## Activity:
Output, exactly as written, the lines below from the one that has "Click the footer YouTube icon" through the one that has "Given: Click the"; nothing else, and no pictures.

========================

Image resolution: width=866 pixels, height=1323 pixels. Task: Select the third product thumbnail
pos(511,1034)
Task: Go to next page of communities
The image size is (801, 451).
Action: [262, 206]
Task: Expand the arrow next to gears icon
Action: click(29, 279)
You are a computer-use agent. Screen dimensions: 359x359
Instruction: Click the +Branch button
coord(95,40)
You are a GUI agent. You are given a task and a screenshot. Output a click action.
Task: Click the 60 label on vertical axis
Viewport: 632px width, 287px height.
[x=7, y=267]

========================

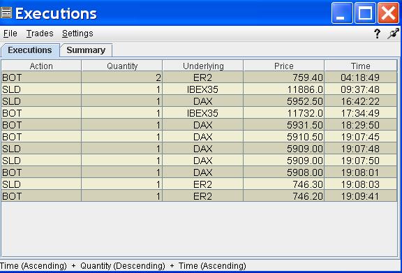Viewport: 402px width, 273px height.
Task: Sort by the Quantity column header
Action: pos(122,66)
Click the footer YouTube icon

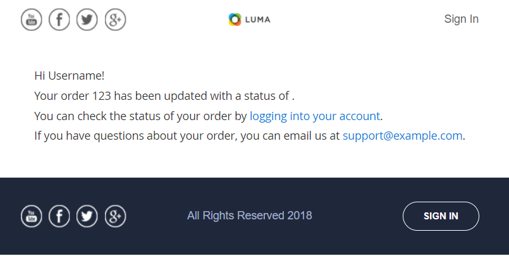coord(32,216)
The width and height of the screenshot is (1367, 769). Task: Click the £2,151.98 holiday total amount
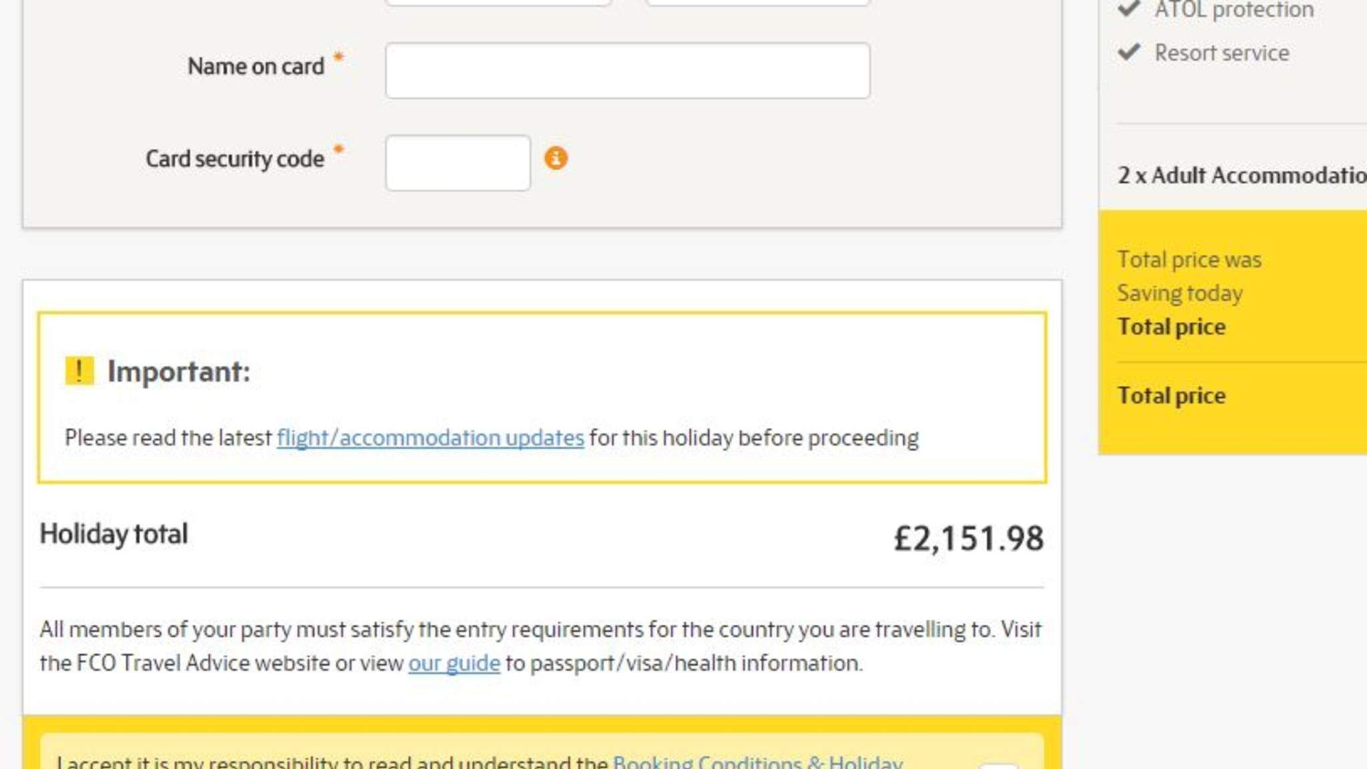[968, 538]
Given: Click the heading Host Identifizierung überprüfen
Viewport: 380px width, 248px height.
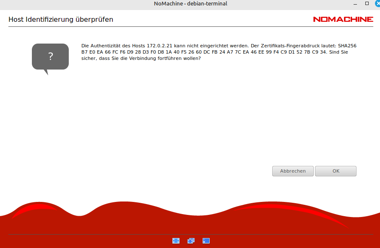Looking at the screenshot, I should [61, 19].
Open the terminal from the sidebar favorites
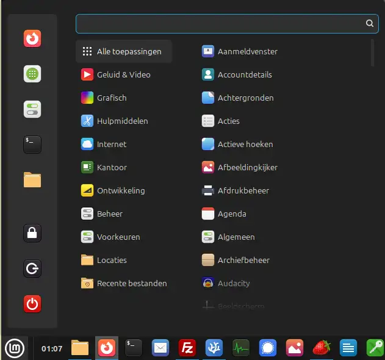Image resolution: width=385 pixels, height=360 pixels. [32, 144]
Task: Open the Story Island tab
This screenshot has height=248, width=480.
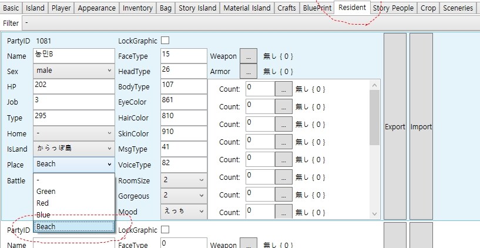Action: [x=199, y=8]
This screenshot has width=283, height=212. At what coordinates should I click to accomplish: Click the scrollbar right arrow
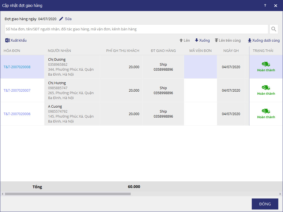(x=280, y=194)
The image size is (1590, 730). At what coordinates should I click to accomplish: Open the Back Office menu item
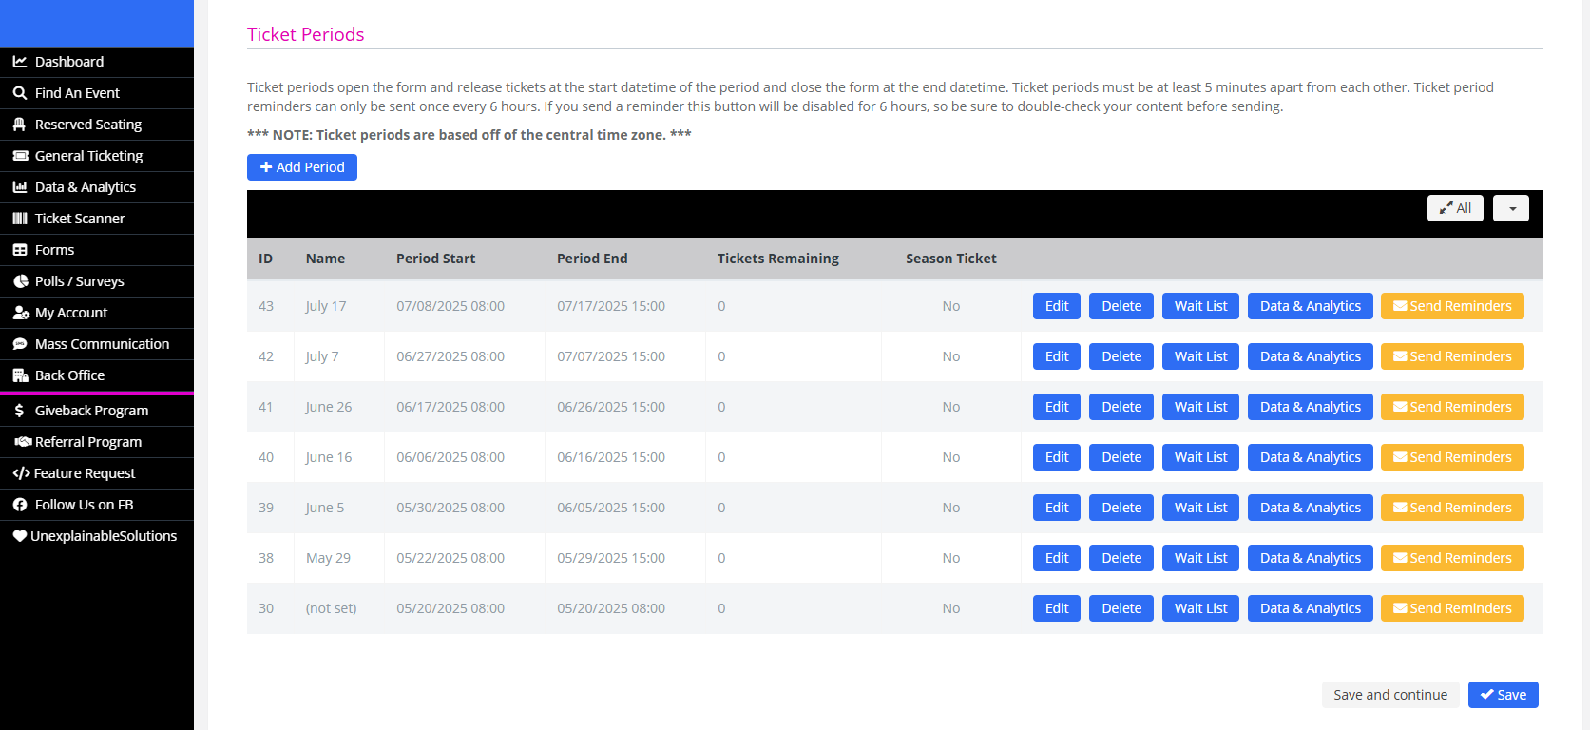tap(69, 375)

========================

## Written reply:
Click the footer YouTube icon

coord(32,216)
The width and height of the screenshot is (1367, 769). Task: Click the £2,151.98 holiday total amount
[968, 538]
Given: Click the heading Host Identifizierung überprüfen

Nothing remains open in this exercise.